## AUFGABE
In welchem Jahr ist Großbritannien laut Übungstext an der Seite der USA in den Irak einmarschiert?

## ÜBUNGSTEXT
/---

    Blair wegen Irak-Krieg in der Kritik: Medien nannten ihn "Bushs Pudel"

    Blair reagierte gelassen. Fünf Mal war Derartiges schon passiert. Angestoßen werden diese Aktionen von einem Journalisten, der die Website arrestblair.org betreibt. Er ruft dazu auf, Blair symbolisch festzunehmen, weil er entschieden hatte, „einen illegalen Krieg gegen den Irak zu starten“.

    Der Irak-Krieg könnte als das politische Trauma des Tony Blair bezeichnet werden. Bis heute überschattet er seine zehnjährige Amtszeit in der Downing Street 10. Was er auch versucht, in großen Teilen der Bevölkerung ist sein Ruf ramponiert, hatte er doch nach den Terroranschlägen des 11. September die US-Regierung fast bedingungslos unterstützt. 2003 war Großbritannien an der Seite der USA in den Irak einmarschiert – ohne UN-Mandat und gegen den Willen der meisten Briten. Medien schmähten Blair als „Speichellecker“ und „Bushs Pudel“.
\---
## BEREITGESTELLTE DATENSÄTZE
/---
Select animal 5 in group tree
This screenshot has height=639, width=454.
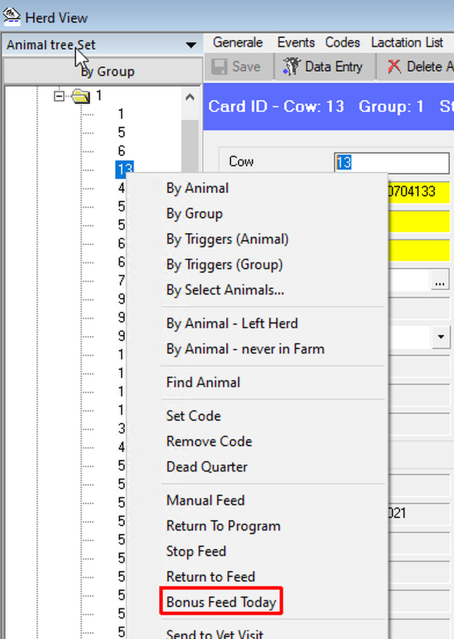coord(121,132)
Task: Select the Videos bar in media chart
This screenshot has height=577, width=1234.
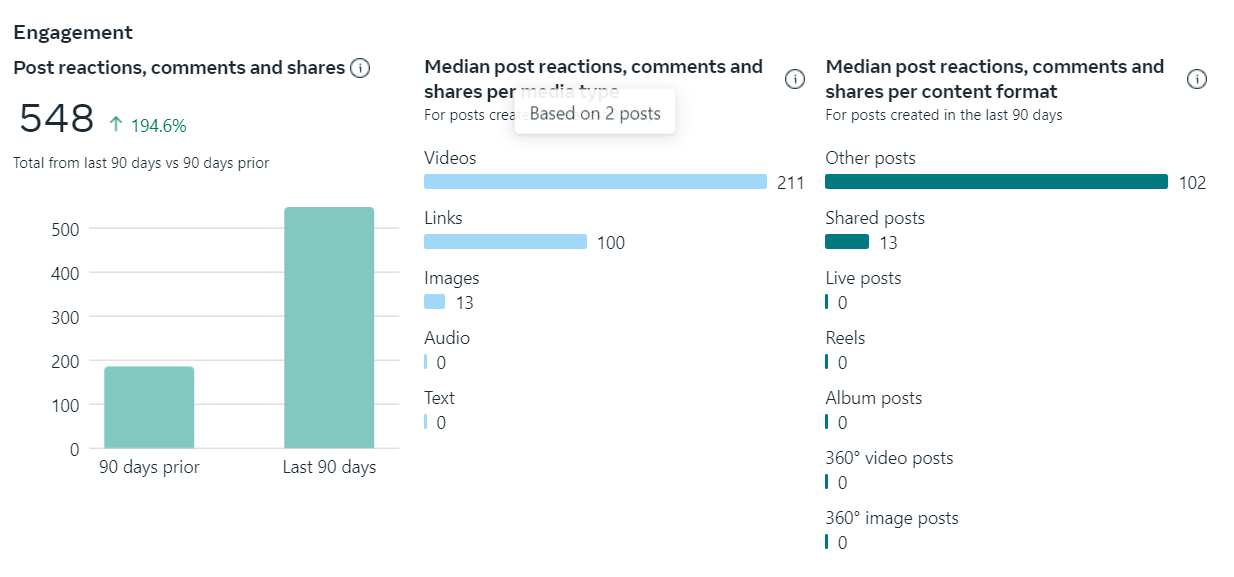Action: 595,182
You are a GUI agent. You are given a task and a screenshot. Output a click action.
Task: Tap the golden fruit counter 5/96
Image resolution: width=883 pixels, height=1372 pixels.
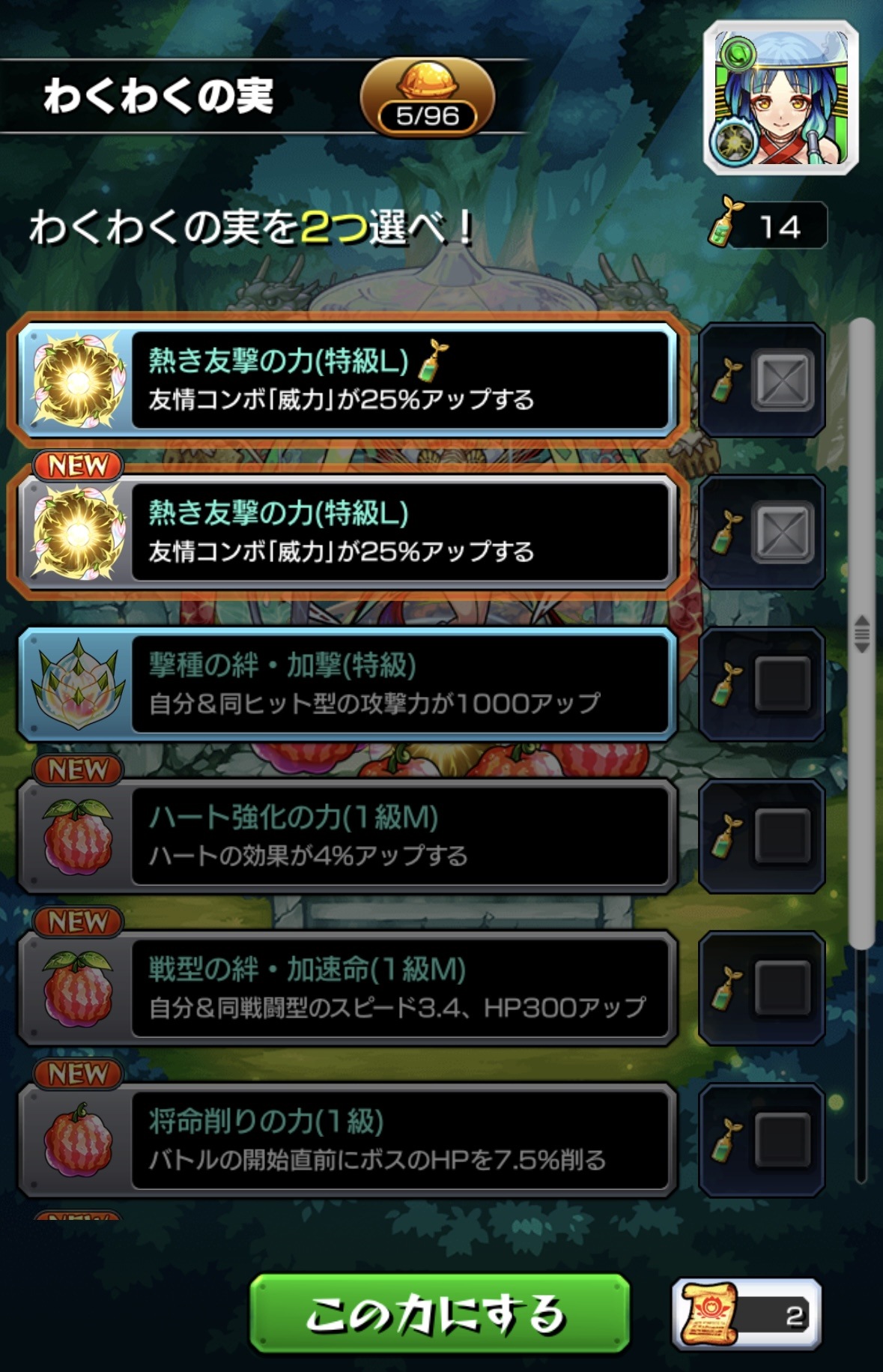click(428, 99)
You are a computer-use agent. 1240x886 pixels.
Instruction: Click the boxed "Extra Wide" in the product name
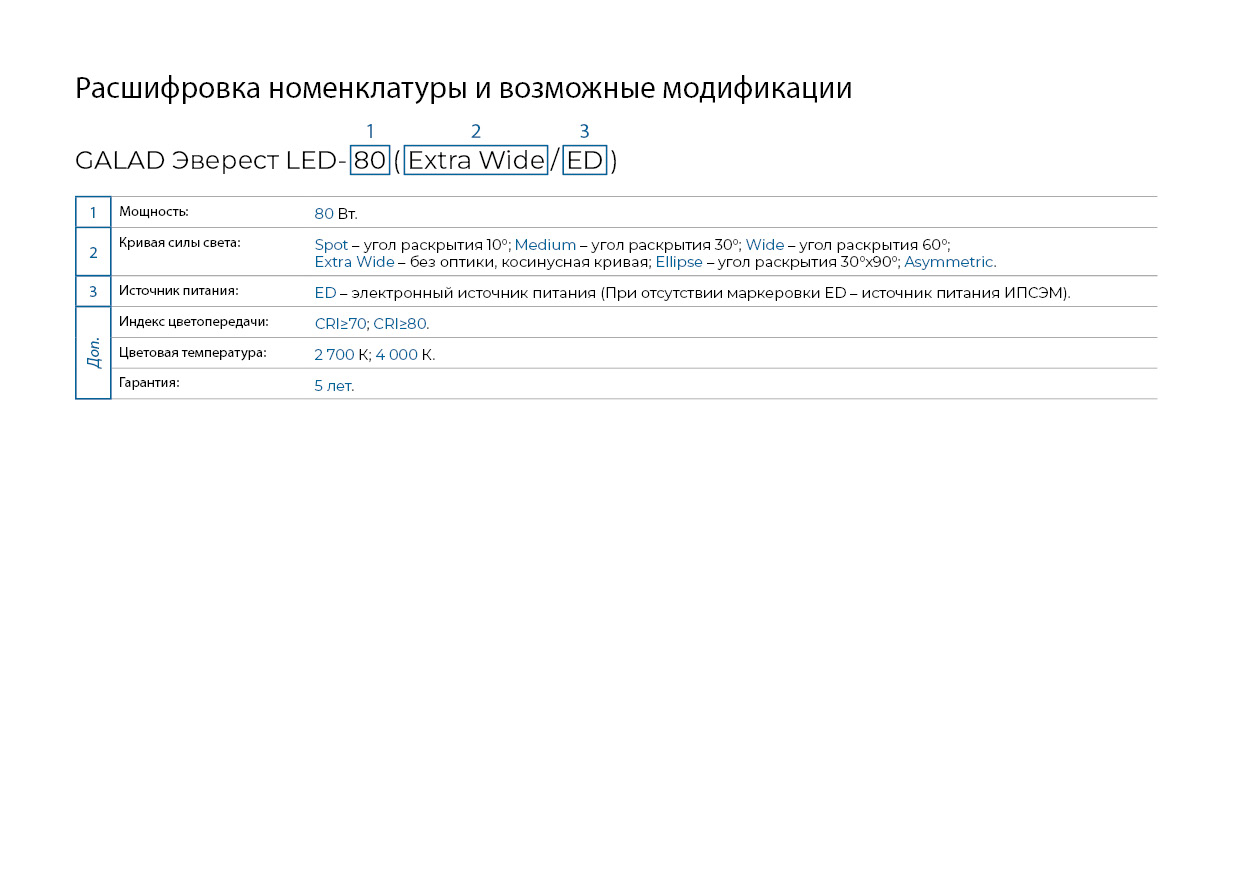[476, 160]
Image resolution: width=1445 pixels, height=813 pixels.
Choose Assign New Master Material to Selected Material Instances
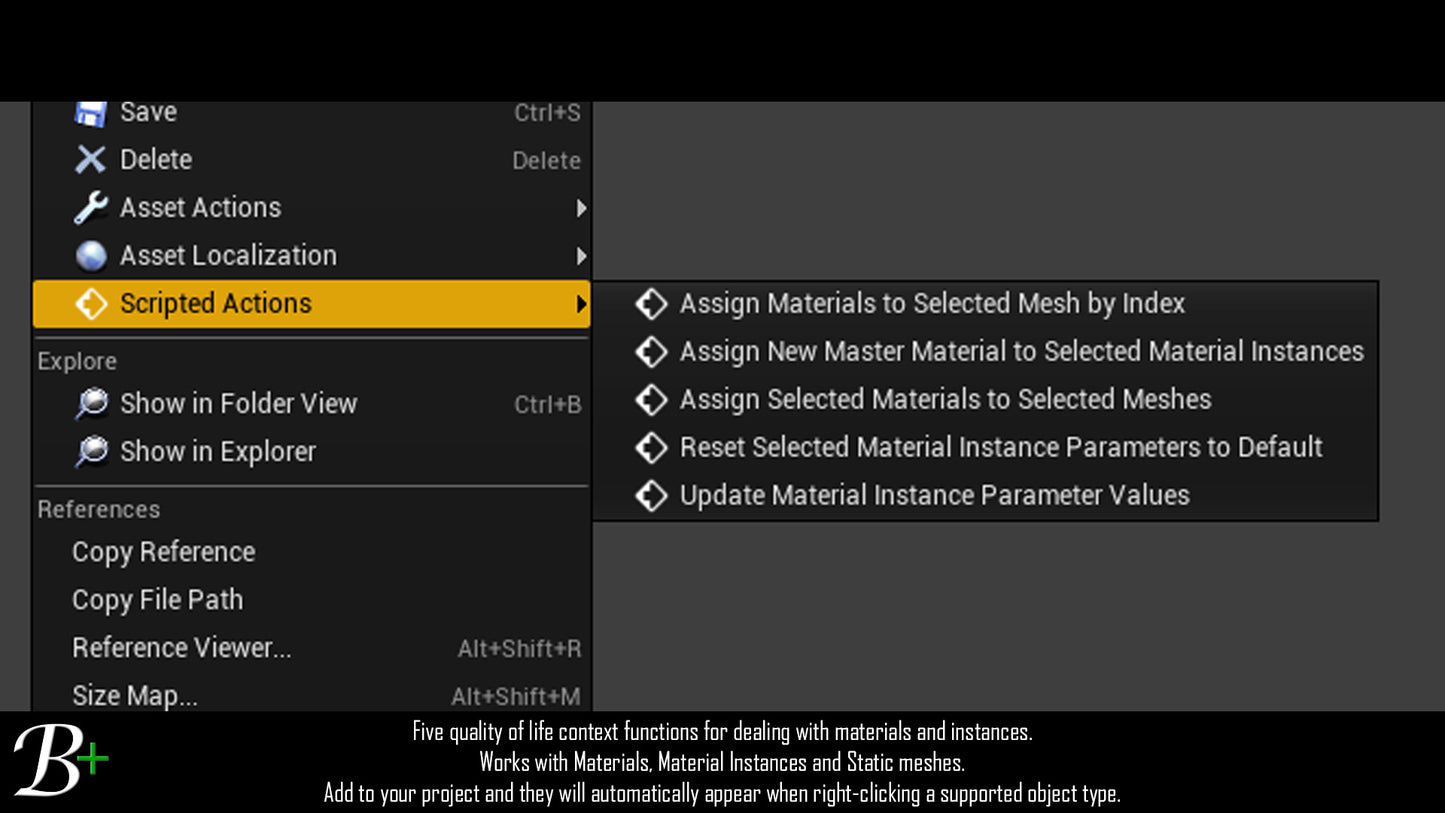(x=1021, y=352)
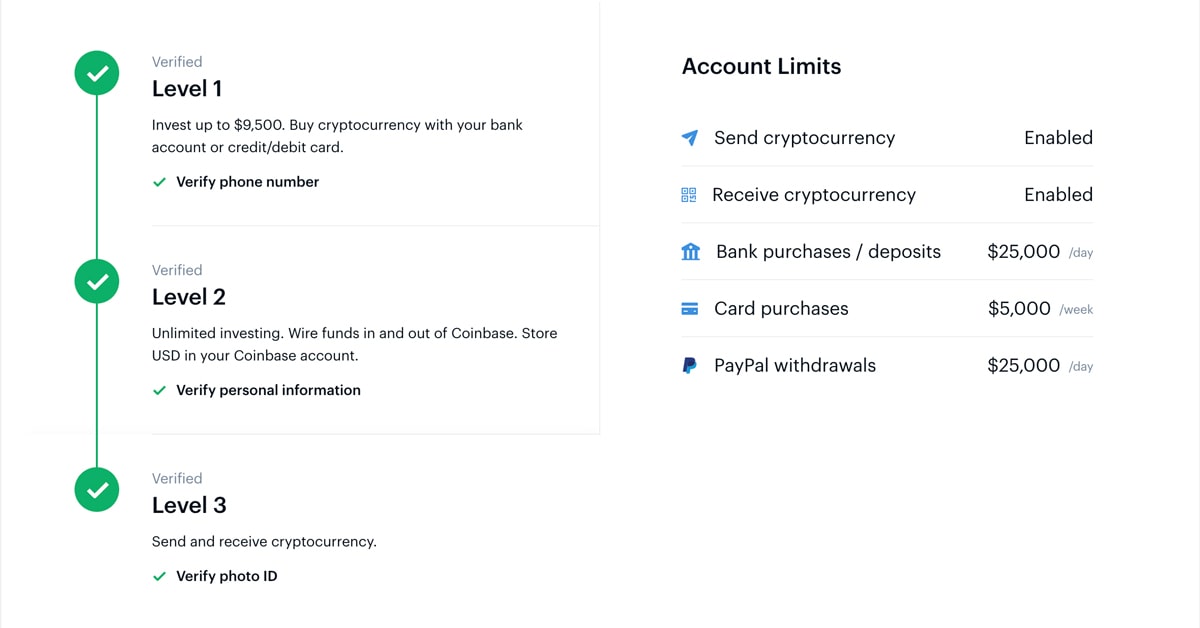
\---
## LÖSUNG
2003